Records to process:
%%

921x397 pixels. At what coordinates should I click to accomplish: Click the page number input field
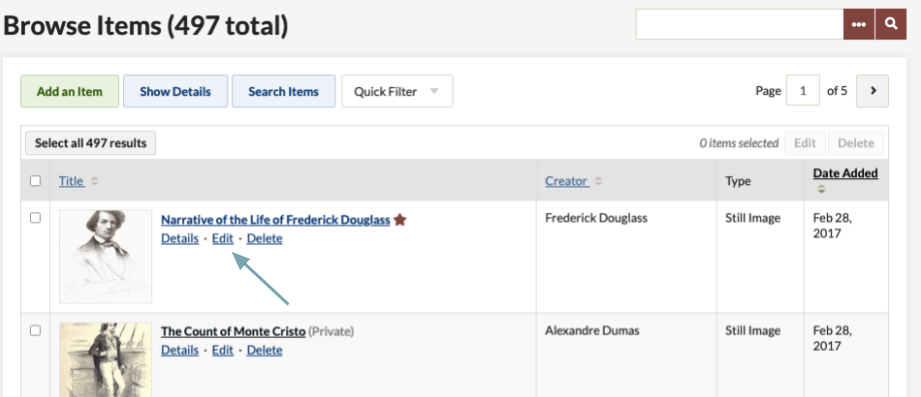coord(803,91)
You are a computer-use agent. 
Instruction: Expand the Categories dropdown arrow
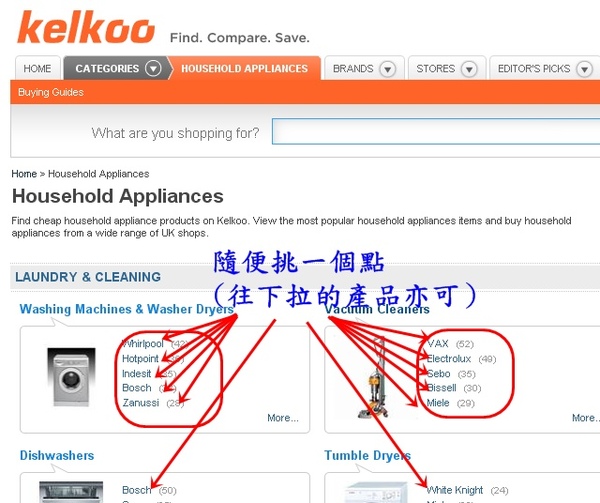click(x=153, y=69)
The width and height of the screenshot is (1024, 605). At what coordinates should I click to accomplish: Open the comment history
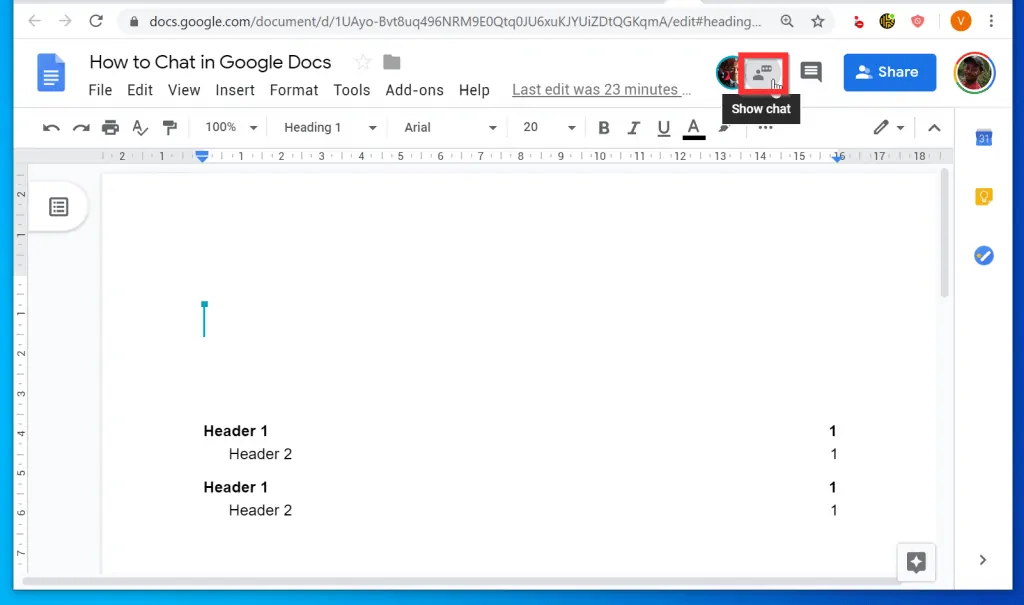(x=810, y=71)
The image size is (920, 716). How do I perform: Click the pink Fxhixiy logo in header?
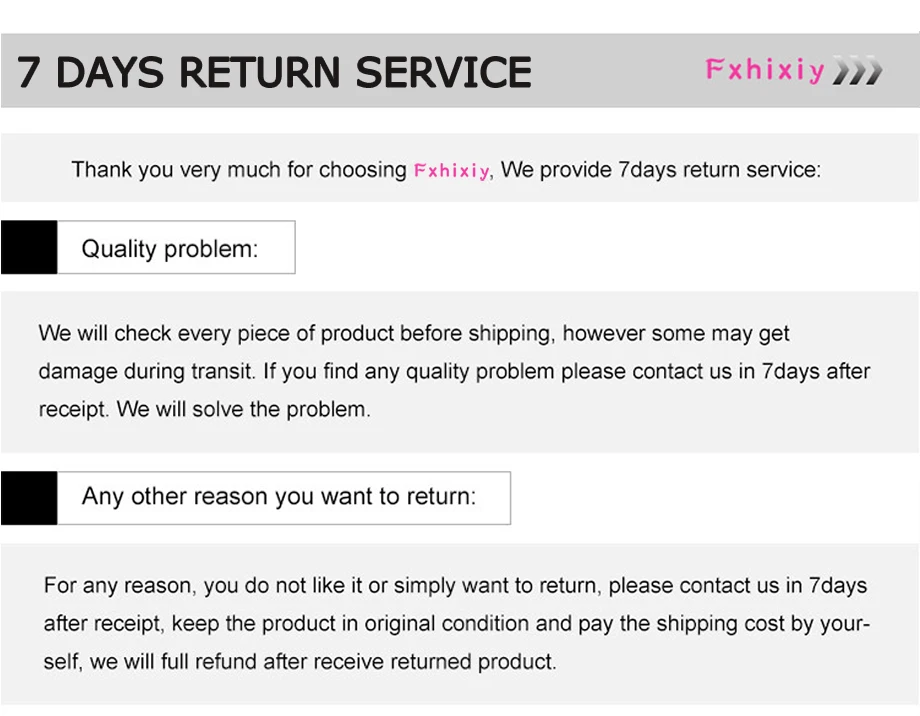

%%

Aim of the task:
The copy you output must match the entries above exactly, except that it has no pictures.

The answer:
921x397 pixels. At what coordinates should I click to accomplish: Click the page number input field
coord(803,91)
You are a computer-use agent. 
Instruction: Expand the Categories dropdown arrow
click(x=153, y=69)
The width and height of the screenshot is (1024, 605). At what coordinates should I click to accomplish: Open the comment history
(x=810, y=71)
The image size is (920, 716). How do I perform: Click the pink Fxhixiy logo in header?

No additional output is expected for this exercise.